C.V: It is true, in Italy the general condition of attention for contemporary art are not good, even though during the last few years something has changed positively. When I began to exhibit in the end of the Eighties the void and the indifference were making the situation heavier than now. The presence of the old masters was more tangible, the few museums seemed impregnable fortresses and the public institutions were completely soaked in a self-conservative management. Since some years ago I teach at the Academy and I entertain a very positive relationship with colleagues and students. Obviously I do not consider myself a “master”, it would be hilarious to me. I try to stimulate as much as most possible the curiosity of my students and the free and dynamic spirit of research, I do not give a priori recipes and I do not mean to set myself as a model (I never speak of my artistic practice and I hate narcissism).
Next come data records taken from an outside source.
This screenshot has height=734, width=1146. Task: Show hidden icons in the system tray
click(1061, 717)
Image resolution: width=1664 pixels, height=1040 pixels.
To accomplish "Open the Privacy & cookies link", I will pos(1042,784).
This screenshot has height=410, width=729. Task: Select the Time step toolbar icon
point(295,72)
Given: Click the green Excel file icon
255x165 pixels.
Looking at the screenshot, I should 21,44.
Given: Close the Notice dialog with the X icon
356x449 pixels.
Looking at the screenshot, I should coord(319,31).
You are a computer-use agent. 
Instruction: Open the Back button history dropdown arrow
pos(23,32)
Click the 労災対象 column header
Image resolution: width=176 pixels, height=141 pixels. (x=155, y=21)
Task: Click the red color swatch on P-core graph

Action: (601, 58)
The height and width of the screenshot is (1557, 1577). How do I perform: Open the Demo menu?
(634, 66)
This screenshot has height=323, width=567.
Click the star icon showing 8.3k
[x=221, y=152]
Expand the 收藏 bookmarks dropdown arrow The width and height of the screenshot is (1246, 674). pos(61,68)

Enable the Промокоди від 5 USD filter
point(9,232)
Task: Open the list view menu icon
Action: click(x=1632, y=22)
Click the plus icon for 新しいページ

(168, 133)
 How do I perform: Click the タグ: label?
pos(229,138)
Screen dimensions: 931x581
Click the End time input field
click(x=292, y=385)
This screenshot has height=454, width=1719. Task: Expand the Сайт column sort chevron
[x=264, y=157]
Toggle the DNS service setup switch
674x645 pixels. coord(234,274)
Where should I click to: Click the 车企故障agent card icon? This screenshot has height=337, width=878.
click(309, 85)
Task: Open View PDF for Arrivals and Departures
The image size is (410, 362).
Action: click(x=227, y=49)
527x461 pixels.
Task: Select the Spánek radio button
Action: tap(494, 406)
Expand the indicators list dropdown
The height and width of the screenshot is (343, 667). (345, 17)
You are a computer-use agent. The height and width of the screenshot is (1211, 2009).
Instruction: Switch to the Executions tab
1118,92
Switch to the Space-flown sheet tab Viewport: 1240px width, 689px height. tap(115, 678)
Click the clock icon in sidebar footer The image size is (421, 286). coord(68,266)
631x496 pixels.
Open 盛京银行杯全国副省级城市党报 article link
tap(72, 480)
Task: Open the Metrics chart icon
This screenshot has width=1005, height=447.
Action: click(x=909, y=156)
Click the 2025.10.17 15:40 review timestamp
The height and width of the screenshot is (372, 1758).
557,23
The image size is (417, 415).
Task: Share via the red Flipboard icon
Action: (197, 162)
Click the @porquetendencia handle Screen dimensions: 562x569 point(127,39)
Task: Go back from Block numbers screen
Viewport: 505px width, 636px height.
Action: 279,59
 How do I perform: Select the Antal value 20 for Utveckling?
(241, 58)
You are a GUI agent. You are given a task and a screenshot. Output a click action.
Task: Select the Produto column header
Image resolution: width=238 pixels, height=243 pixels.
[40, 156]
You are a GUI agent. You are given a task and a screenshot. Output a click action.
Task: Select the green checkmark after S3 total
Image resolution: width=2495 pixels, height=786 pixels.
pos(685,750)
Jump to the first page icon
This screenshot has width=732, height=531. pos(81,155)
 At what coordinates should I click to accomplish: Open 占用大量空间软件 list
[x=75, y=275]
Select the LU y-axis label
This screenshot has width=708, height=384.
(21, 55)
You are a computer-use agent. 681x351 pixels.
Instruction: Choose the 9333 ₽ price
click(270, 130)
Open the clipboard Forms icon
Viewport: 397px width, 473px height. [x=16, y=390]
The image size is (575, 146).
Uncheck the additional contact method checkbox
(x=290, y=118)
It is very interesting, whenever you feel that you have contributed to give birth to questions and to open a door or a small opening. That is the point when you too learn something from them and discover the beauty of finding yourself among active subjects. Culture and teaching are phenomena of life with strong roots in the experience and in the emotional and intellectual quality of experience. I believe that this is the more important aspect of the relationship of transmission of the knowledge.

P: We remember a work by Boetti of the late Eighties, drawings obtained simply by tracing the covers of news magazine from a certain and limited period of time. Panorama, L’Espresso, L’Europeo. Pencil on white paper. Do you know this work? Is there any connection with your diary?

C.V: I know and appreciate Boetti’s work and I consider him one of the most interesting Italian artists of the second half of the 20th century. Some years ago, I carried out a photographic work that was an explicit homage to his “Gemelli” of 1968 too. In this case though, my work (“Diario contemporaneo”) is barely connected to his. I would rather speak about a family resemblance (to say it after Wittgenstein), meaning that eventually any art work recalls always at least another one, and this is a beautiful thing that happens. “Diario contemporaneo” though, is not a work on objective tracing of the covers of popular magazines of a clearly limited period (Boetti chose October 1983), but it is a selected and partial editing that generates a shift, sometimes very clear too, dividing the photographs from their reading. The process is not based on the mechanism of serial objective recording, but on the spoiled and conflicted reassembling of images and verbal language added. It is a subjective process of recontextualisation, maybe closer to the situationist attitude, always speaking about evocative sense of another family resemblance. I meant to manipulate images that are in front of our eyes every day, just because, having them every day in front of our eyes, we tend to not see them as a problem anymore.